My cell phone was in my pocket. I could have called my parents just as easily as anyone else, to at least tell them what was going on, and that I would call them when it was all over to let them know that I was fine. But I didn’t. Perhaps to have called my parents would have been to admit that I might die. Again, I knew that I could…I just never though that I would. Calling my parents seemed like a waste of time when I knew I would see them later in the afternoon and I could tell them everything that had happened.
I was wrong. My fear of Columbine, Jr. blasting his way into the room through the window was not without grounding in reality. It actually happened. And I took a bullet to the chest, just as I never though I would.
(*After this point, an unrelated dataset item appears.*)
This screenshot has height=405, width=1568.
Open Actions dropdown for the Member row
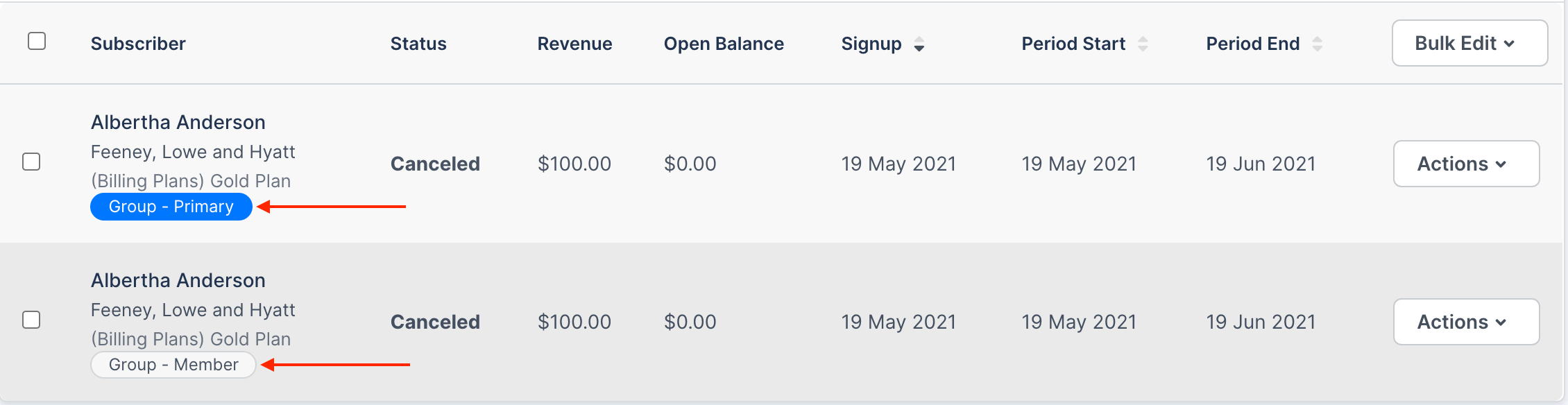pyautogui.click(x=1466, y=322)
Seven students were killed that day, and I was the seventh. My young, vibrant, horny, directionless, and confused life was extinguished before I was able to reconcile all of those things in old age. Hell, I was a corpse before I could register that the killer was actually in the same room as me. My parents wouldn’t hear about the killings for several more hours, after the news channels had gotten a hold of the whole thing. They wouldn’t know that I was dead for a bit longer than that. I imagine they must have had the same confidence in my invincibility that I did or they would have been more worried to find out what had happened to their precious little angel.
I was the seventh killed. The final victim. Lucky number seven. Just as I had been murdered, my murderer had run out of ammunition. He had fled. He is still on the run.